Rezension von Oliver Kotowski

 

Rezension:

Die Filmcrew wartet auf die Sonne. Der alte Regisseur Hajime Inoue möchte, dass exakt dieselbe rote Sonne scheint wie vor etwa sechzig Jahren, als die japanische Armee während des Zweiten Weltkriegs die chinesische Stadt Nanjing einnahm. Stets kommt etwas dazwischen – die Stimmung am Set wird immer gereizter. Schon kursiert die Befürchtung, dass der letzte Film des Altmeisters des japanischen Films wohl unvollendet bleiben wird. Unterdessen mehren sich die Spannungen für den Patinierer Shiro Tachihara. Seinem Bruder Jiro wurde in den Kopf geschossen und seither liegt er im Koma. Shiro gehört zu den wenigen Menschen, die Jiro noch besuchen; vielleicht, weil Shiro schon von jeher in Jiros Schatten steht. Doch noch jemand besucht Jiro weiterhin: die schöne, aber schüchterne Tomoko Maruyama. Sie ist Jiros Exfreundin – er hatte sie verlassen. Beim Film ist sie für Script und Continuity verantwortlich. Zweifellos eine wichtige Position, doch Inoue scheint in ihr mehr zu sehen – in seltenen Momenten nennt er sie "Fei-fan" – der Name einer chinesischen Schauspielerin im Zweiten Weltkrieg. Auch Shiro beginnt sich in die einsame Frau zu verlieben, die noch immer seinen großen Bruder liebt.

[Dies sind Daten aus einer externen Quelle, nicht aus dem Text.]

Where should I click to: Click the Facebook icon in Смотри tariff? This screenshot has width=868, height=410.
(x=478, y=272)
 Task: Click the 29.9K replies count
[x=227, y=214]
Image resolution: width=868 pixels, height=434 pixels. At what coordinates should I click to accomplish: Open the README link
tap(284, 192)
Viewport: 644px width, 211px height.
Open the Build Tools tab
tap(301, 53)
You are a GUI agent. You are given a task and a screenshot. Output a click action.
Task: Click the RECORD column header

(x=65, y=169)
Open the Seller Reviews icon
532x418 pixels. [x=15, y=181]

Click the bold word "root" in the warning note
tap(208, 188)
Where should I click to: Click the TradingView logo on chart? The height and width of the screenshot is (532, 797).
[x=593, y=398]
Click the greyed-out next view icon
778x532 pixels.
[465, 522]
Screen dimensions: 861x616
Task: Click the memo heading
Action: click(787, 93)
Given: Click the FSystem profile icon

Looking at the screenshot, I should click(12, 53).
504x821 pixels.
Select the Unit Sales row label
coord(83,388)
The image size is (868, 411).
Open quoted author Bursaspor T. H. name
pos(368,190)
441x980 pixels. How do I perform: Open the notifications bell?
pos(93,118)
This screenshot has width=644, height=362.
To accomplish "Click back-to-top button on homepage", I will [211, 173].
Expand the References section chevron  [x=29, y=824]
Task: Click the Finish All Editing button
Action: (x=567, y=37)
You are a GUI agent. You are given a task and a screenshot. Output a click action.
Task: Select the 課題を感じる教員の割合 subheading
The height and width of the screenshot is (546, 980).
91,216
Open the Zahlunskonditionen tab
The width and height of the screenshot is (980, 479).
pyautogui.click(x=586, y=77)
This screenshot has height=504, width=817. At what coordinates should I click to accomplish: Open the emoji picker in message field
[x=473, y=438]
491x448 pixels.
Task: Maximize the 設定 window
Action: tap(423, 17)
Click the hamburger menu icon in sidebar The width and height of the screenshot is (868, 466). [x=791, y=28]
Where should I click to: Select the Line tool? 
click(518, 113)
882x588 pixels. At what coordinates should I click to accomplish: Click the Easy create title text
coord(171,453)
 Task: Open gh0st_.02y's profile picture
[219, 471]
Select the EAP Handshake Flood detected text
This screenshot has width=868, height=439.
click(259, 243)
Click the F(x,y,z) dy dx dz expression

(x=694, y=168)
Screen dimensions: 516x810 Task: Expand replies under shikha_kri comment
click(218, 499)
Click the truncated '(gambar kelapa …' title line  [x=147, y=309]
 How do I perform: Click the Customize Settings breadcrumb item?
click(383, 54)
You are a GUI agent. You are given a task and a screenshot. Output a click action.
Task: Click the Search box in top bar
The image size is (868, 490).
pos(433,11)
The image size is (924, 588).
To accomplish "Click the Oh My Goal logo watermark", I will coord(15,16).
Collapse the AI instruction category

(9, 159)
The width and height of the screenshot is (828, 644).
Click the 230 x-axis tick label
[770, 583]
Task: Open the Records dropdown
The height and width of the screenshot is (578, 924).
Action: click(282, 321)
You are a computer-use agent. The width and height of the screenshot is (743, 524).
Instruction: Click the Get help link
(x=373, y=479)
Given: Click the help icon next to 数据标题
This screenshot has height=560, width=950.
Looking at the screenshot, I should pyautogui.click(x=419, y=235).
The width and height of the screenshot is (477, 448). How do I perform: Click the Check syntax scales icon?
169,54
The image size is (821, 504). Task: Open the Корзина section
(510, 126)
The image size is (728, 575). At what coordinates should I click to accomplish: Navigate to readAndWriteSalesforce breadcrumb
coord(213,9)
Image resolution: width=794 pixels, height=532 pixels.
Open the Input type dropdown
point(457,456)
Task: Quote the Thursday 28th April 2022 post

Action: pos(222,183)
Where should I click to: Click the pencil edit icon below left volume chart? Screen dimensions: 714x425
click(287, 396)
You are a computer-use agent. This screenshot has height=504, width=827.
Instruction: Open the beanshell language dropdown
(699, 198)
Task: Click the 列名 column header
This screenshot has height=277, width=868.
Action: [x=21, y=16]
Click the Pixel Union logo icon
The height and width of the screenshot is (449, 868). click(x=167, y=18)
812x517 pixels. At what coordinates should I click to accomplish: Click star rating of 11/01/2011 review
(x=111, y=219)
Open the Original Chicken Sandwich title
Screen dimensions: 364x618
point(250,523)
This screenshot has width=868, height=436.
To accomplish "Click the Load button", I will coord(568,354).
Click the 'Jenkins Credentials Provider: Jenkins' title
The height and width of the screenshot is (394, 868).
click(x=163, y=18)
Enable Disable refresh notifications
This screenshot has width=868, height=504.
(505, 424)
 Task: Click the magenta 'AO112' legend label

Jiro war zudem in schmutzige Geschäfte verwickelt. Der Yakuza Fujisawa drängt Shiro den Ranzen, den er angeblich Jiro gegeben hatte, heraus zu geben – sonst könnte es anderen aus der Familie wie Jiro ergehen. Der komatöse Jiro beginnt indes eine unmögliche Traumreise in die Vergangenheit, in der das Nanjing von vor sechzig Jahren eine Station ist.

 

Die Geschichte beginnt Ende des Jahres 1999 in der Ebene von Tokachi, später geht es noch für einige Zeit nach Tokyo, wo auch Jiro im Krankenhaus liegt. Das Setting ist eher als Milieu bei den Figuren als in Äußerlichkeiten bemerkbar – neben konkreten Beschreibungen von ungewöhnlichen Dingen werden Ort und Personen nur sehr knapp und vage dargestellt. Das Milieu dagegen wird präzise entwickelt. Es ist das moderne Japan; genauer: das der Medien. Alles ist hektisch, muss schnell fertig werden, sich verkaufen; Präzision spielt eine nachgeordnete Rolle. Der alte Inoue stemmt sich als Fels in der Brandung dagegen – und mit ihm wartet man auf die Sonne. Das Gegenstück findet sich in einer Szene mit Shiro und dessen älterer Schwester Ichiko. Beide sind nur für kurze Zeit wegen der Arbeit in ihrer Heimatstadt Tokyo. Ichiko ist gerade zurück, der Jetlag macht ihr noch zu schaffen, sie muss sich auf die Tourismusführung für eine ausländische Schauspielerin vorbereiten und dann soll es nach Cannes gehen; außerdem müsste sie mal wieder mit ihrem Freund schlafen, weil er sonst untreu wird. Müde und abgehetzt kommt sie mitten in der Nacht an, hört sich die wichtigsten Ausführungen Shiros zu Fujisawas Drohungen an und schläft mitten im Gespräch ein. Treffend geht Tsuji ein Kernproblem moderner Leistungsgesellschaften an, doch leider bleibt es bei der zaghaften Konstatierung.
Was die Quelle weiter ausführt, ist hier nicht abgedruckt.